▶ [Exercise requirements] Filter these entries down to the lines that hold the word "header", and show each of them.

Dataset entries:
»»
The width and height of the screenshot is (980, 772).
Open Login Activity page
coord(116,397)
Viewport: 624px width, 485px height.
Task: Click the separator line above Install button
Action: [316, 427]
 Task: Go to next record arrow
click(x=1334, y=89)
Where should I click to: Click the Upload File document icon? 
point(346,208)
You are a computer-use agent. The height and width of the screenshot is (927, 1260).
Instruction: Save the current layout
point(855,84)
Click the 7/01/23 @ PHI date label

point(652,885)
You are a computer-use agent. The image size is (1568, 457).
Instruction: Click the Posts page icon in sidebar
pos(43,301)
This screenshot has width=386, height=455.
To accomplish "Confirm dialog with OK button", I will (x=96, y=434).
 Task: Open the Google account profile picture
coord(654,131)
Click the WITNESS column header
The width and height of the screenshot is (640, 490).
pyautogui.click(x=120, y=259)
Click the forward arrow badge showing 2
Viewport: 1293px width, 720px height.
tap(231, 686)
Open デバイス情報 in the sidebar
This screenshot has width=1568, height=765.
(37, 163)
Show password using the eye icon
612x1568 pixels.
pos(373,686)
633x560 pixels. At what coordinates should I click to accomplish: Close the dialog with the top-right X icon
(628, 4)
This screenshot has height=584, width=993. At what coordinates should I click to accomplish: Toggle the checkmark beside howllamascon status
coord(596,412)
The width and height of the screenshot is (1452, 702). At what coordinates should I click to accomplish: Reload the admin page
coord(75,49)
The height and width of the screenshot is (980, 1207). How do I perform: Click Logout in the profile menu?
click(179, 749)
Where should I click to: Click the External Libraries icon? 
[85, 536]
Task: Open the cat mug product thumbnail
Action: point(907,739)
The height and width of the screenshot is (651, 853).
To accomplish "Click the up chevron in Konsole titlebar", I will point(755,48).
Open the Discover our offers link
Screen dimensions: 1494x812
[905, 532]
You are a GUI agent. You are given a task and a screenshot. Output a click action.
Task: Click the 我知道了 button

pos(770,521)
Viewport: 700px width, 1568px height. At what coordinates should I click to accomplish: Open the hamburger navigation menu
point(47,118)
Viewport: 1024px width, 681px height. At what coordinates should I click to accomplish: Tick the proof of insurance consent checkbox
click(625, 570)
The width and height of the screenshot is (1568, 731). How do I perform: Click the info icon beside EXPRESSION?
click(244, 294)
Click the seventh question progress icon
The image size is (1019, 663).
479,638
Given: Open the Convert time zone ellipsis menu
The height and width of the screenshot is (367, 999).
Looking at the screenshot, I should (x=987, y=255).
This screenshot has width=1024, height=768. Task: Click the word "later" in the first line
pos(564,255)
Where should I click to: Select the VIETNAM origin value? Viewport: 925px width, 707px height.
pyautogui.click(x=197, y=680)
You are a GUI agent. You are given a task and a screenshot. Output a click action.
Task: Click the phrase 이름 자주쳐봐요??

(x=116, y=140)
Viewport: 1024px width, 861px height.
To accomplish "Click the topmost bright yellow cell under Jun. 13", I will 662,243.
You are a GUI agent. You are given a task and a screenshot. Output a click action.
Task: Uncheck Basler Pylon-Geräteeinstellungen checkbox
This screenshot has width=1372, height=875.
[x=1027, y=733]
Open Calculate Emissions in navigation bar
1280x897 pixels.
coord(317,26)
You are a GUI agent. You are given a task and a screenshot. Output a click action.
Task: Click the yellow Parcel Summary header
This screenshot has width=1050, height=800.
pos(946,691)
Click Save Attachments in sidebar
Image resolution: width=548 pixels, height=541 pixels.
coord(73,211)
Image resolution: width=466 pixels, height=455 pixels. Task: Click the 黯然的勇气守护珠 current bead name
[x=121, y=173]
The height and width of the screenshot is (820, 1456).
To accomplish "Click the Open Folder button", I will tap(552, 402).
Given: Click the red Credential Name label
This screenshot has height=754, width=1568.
««
▶ [Finished task]
Click the WITNESS column header
Task: Click the yellow Parcel Summary header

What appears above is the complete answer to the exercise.